= Vologeso =

Libretto by Apostolo Zeno

Il Vologeso is the title of several operas, based on the same story as Apostolo Zeno's Lucio Vero, but in a later version (1700), which had first been set to music as Vologeso, re de' Parti by Rinaldo di Capua in 1739 to a libretto by Guido Eustachio Luccarelli.

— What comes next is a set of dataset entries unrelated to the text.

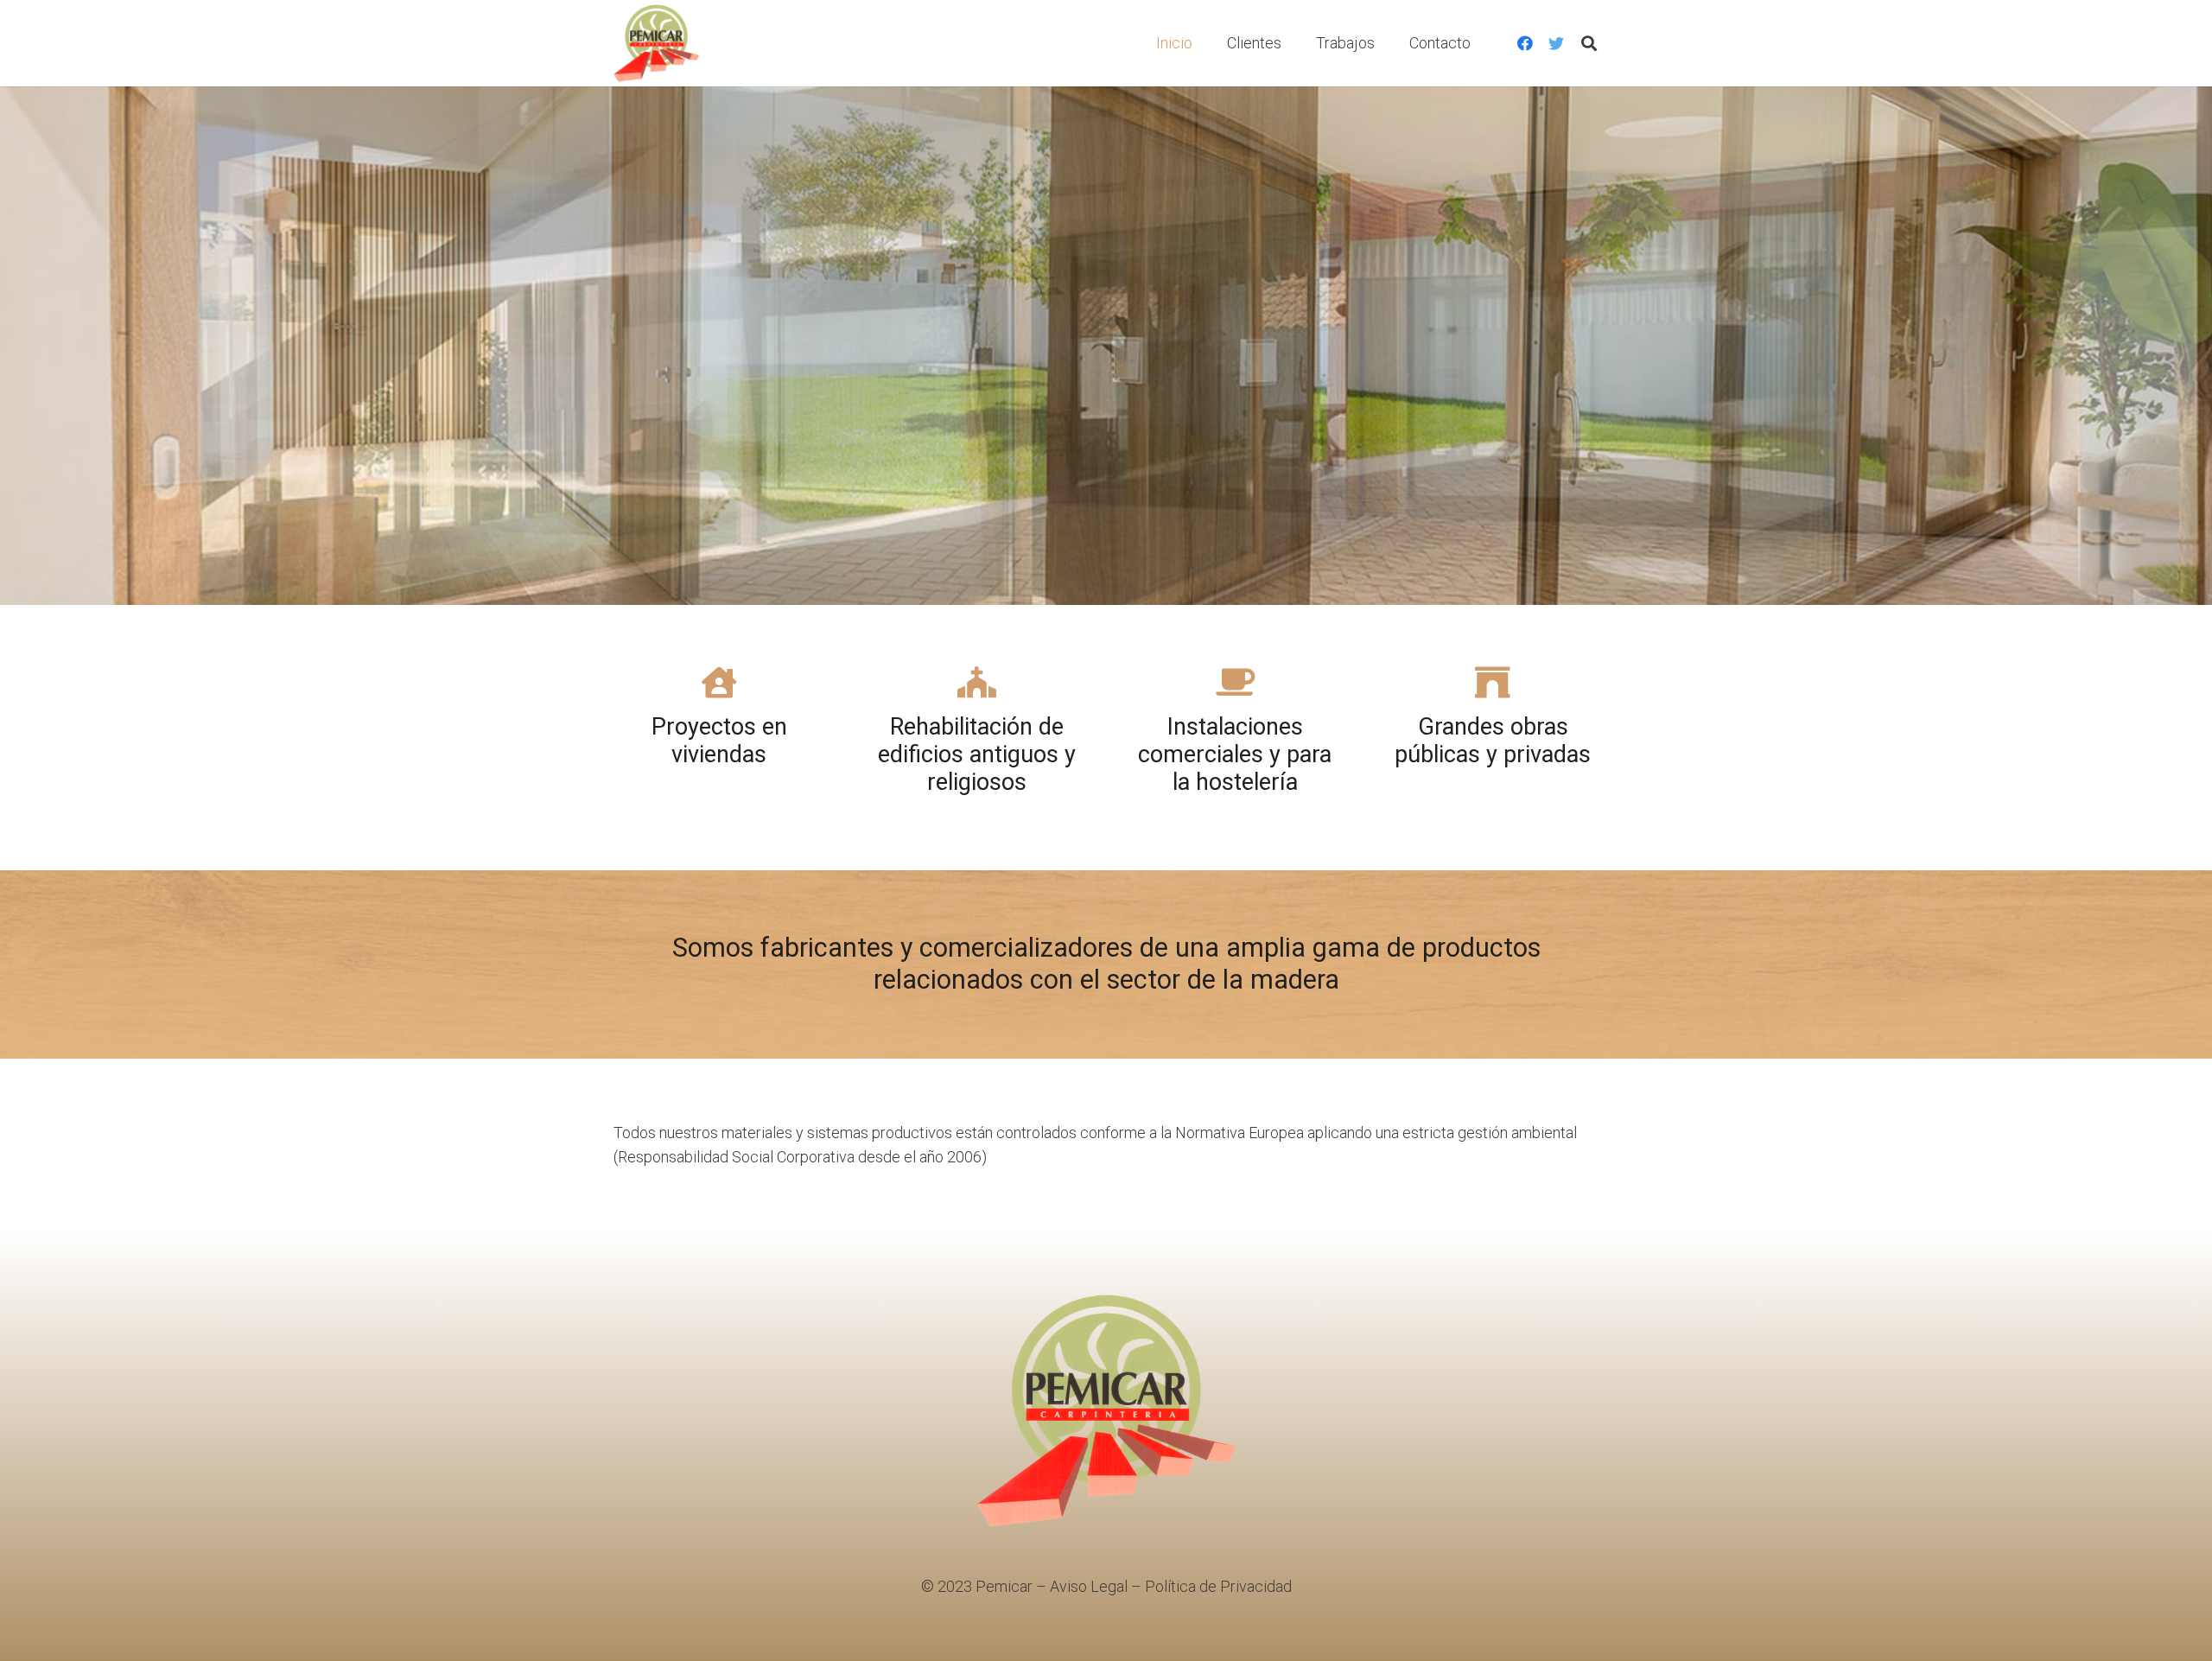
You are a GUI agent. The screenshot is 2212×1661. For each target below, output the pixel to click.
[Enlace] (656, 43)
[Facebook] (1525, 43)
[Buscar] (1589, 43)
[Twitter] (1556, 43)
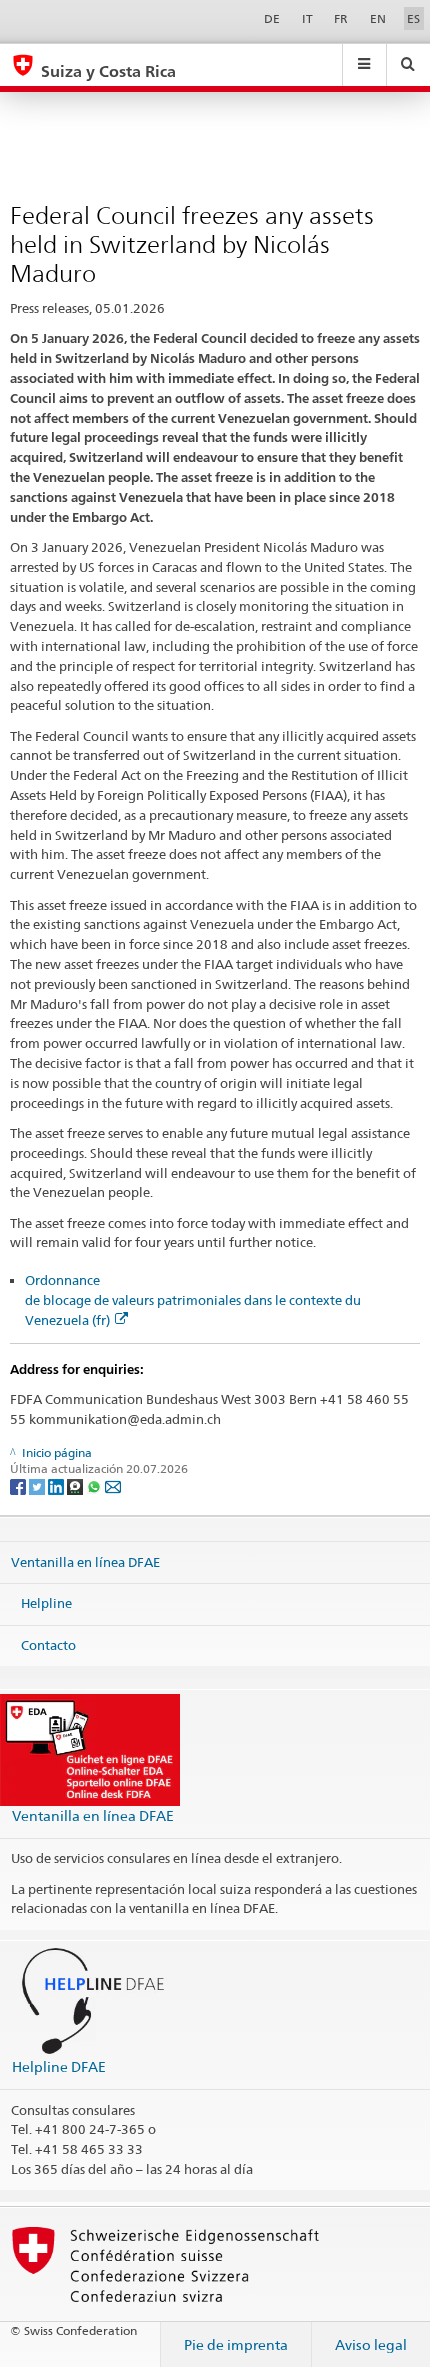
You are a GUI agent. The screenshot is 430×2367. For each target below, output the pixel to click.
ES (413, 18)
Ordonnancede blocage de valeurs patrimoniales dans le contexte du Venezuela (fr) (193, 1300)
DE (272, 18)
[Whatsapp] (95, 1485)
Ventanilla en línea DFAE (85, 1561)
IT (307, 18)
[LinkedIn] (57, 1485)
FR (341, 18)
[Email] (113, 1485)
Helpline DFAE (59, 2066)
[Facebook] (19, 1485)
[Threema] (76, 1485)
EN (378, 18)
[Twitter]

The best-known version, and the only one to be revived and recorded in the modern era, is Il Vologeso (1766), an opera by Niccolò Jommelli. The same libretto was also set by many other composers, including Antonio Sacchini and Davide Perez. It was set at least fifteen times under the title Lucio Vero and at least five under the title Il Vologeso. It was also set by Ariosti under the title Lucio Vero, imperator di Roma (1727), by Reinhard Keiser under the title Lucius Verus (1728) and by Davide Perez under the title Berenice (1762). Following contemporary tastes, the librettos were altered in the course of the century to shorten recitatives and simplify the plot.

==Plot==
The plot concerns king Vologeso (based on Vologases IV of Parthia, 148–191) who is deposed by Lucio Vero (loosely based on Lucius Verus, 130–169) and restored by another Roman, Flavio (created for the story by Zeno).